Beyond the university context, Stefano (2024) contending that QC will expedite biomolecular simulation and imaging analysis pertinent to neurodegeneration naturally extending to robotic systems that incorporate neuro-sensing or molecular diagnostic information [4]. It is surmised that further details how quantum computation and artificial intelligence in tandem might redefine surgical robotics by integrating adaptive learning in quantum-accelerated control mechanisms later repositioning the role of the surgeon from operator to that of supervisory interpreter [5].
Complementary robotics research, for example, Nigatu et al. (2025), applies Grover’s algorithm to improve search in the robotic configuration space and demonstrates orders-of-magnitude computational scaling in simulated multi-arm situations [6]. Likewise, recent surveys emphasize QC’s applicability to combinatorial schedules and motion-planning challenges where quantum annealing or variational hybrid algorithms are able to significantly shorten solution times [7].
However, several caveats remain:
1. Hardware limitations– We are yet in the early Noisy-Intermediate-Scale Quantum (NISQ) era. Fault-tolerant quantum processors for running large scales in real time for robotics are years ahead.
2. Benchmarking and empirical evidence – Most claimed quantum advantages are shown using scaled-down models under idealized conditions; strengthening head-to-head testing in biomedical robotics is unavailable.
3. Validation and standards – Medical devices instrumenting QC will need to have reproducible, auditable constructs and understandable integration with clinical quality systems.
4. Safety and governance – Quantum modules introduce obscurability and cybersecurity risk; the systems need to have human-override function and fall back to deterministic control.

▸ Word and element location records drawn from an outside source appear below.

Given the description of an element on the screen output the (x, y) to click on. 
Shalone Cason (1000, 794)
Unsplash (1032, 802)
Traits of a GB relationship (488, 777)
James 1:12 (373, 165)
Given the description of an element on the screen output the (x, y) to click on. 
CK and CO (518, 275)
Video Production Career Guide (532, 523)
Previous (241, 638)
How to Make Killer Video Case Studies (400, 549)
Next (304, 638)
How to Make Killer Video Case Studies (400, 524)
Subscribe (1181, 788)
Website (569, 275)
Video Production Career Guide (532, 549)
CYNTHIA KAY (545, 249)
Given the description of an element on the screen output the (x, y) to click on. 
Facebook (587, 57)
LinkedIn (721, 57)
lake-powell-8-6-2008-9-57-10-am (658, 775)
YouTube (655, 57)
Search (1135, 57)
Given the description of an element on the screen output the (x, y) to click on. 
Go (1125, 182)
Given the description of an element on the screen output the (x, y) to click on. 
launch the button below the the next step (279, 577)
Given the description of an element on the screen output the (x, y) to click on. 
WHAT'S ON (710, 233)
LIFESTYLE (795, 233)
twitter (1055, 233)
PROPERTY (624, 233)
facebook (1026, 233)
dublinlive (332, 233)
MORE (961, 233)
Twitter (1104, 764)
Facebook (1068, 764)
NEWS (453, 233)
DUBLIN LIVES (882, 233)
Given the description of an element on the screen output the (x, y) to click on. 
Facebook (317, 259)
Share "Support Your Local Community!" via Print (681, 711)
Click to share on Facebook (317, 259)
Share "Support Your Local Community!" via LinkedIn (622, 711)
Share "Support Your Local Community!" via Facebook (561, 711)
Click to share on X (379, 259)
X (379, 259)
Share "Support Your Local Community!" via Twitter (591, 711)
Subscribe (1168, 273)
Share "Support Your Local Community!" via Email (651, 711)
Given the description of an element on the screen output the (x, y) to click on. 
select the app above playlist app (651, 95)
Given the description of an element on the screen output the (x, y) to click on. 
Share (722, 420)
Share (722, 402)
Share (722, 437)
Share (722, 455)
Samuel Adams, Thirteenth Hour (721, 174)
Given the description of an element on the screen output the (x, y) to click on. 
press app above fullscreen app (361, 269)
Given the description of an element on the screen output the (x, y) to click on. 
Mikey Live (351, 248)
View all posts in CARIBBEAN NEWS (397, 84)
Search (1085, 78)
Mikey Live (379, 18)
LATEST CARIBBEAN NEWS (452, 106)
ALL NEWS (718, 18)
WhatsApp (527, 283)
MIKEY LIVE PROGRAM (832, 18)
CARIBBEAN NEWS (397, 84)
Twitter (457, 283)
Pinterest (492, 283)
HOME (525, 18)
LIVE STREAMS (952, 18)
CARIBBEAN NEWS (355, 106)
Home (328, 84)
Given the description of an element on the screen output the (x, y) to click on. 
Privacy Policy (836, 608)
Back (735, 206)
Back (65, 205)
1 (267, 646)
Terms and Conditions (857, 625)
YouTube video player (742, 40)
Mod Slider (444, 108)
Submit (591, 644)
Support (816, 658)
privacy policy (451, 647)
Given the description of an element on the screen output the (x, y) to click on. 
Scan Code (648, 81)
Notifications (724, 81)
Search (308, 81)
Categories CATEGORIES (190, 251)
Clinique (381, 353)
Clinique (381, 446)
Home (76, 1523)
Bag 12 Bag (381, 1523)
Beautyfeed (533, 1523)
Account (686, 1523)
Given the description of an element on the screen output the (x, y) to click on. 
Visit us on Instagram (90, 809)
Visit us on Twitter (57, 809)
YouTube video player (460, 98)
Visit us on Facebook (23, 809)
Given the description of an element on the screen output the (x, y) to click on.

Taken together, the most prudent course is hybrid integration: implement quantum acceleration in tight, tightly framed kernels (e.g., inverse kinematics or optimization subroutines), framed by traditional deterministic logic. This hybrid model is consistent with “human-in-the-loop” clinical governance, transparency and safety being ensured while measurable benefit is possible. If that balance is struck, quantum-boosted medical robotics may move from fantasy to clinical fact in the decade ahead—bringing quicker adaptation, smoother motion and smarter response without loss of trust.
Acknowledgments: Figure was generated by ChatGPT 5.o.